Rail: Who was it that brought Buddhism into the picture?
Pearlman: Kerouac was in California and got a hold of Dwight Goddard’s A Buddhist Bible which affected him profoundly because what he was reading matched with what he was feeling. So he started taking all these notes that Viking published as Some of the Dharma. Kerouac started instructing Allen. But Jack had no method. Gary Snyder was actually going to Japan and studying there, and he was the real practitioner. That happened a lot in California. There was a small group of painters called the Northwest School that was influenced by Buddhism. It was very underground.

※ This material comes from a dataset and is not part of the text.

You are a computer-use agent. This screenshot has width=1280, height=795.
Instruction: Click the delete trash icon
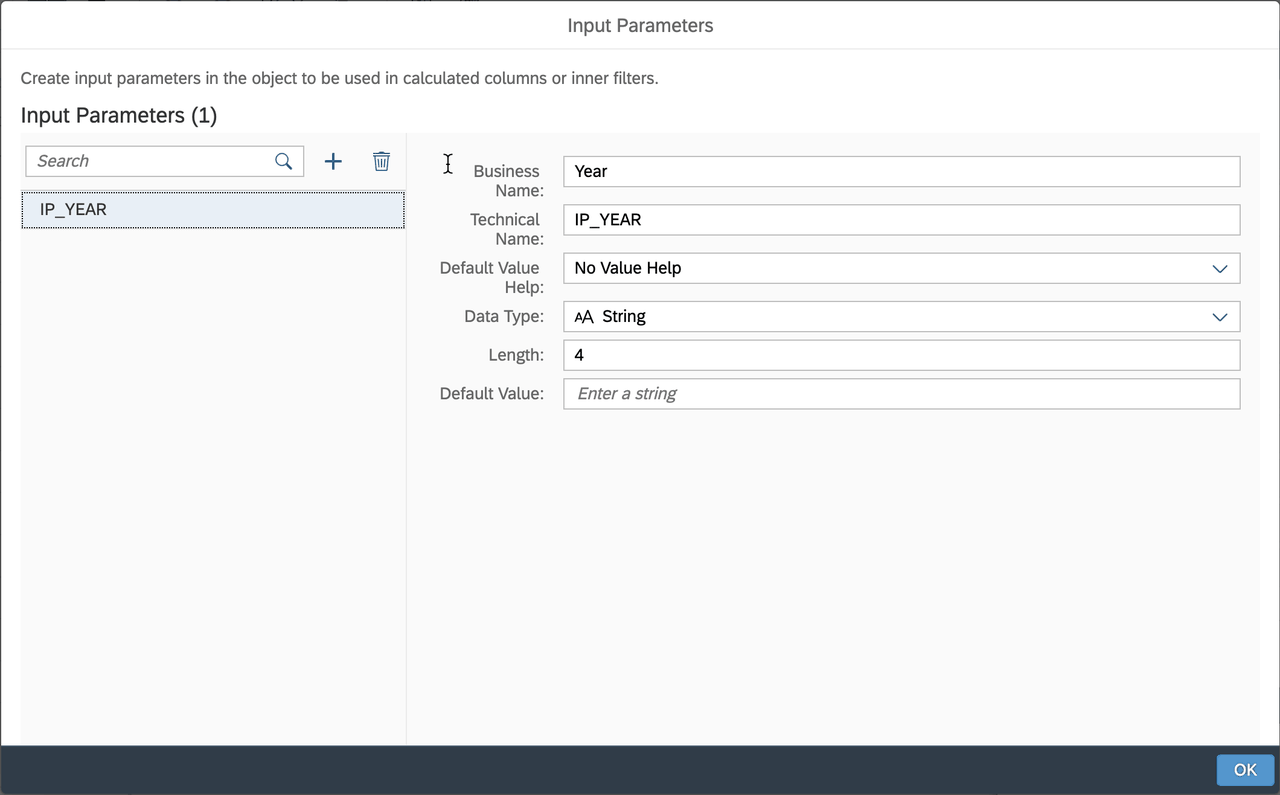point(381,161)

I have to give this presentation, and I made 20 or 30 maps of everyone’s relationships with everyone else and how Buddhism spread.
Rail: Buddhism started in India and then where did it go from there?
Pearlman: It went to China, Korea, and it went to Japan. And it took 2,000 years or 1,000 years, depending on how you date it. When it came to the United States is documented in Rick Field’s book, How the Swans Came to the Lake. How it came to the cultural avant-garde has not been so well documented. The ideas of Buddhism happen to work with Modernism and Postmodernism as the world was dissolving into structural reality, and the painting was leaving the canvas. Buddhism gave a philosophical and methodological basis for these practices.
Rail: How did people learn about Buddhism on an individual level? Were there books?
Pearlman: Yeah. Gary Snyder was reading these books, but they were considered esoteric and very strange. But no one had access to meditation. No one had access to anything.
Rail: In the book, you talk about Suzuki’s famous classes where people like Erich Fromm, John Cage, and all these influential people went. How did that come to be?
Pearlman: Well, there was a man named Cornelius Crane. If you go to the bathroom and you look at the sink, it will say “Crane.” He was a wealthy heir, and he actually paid for Suzuki to teach these classes, not just to the students, but the class was open to the general public. Ginsberg and Kerouac knew he was teaching but they didn’t go to his class. They did meet him.
Rail: What I found curious was how differently Zen Buddhism affected American artists, as opposed to Asian artists.
Pearlman: Well, this idea of Zen as tranquility and peace; part of that is Zen but another part of that is Asian aesthetics. That’s how they made art there, whether it was Buddhist-inspired or Shinto. But in Japanese art there’s always this idea of the crazy Japanese monk. And there were stories of a Buddhist monk who would take a chicken and dip the chicken’s feet in paint and have him run around the canvas.
Rail: It was refreshing to hear about people making art that wasn’t referential or elitist, but really struggling with what the purpose is. Do you think you’ll write other books about how Zen affected later generations?
Pearlman: It’s that first step from one place to another that I wanted to capture; the book I did just opens the door. There’s a lot more work to be done.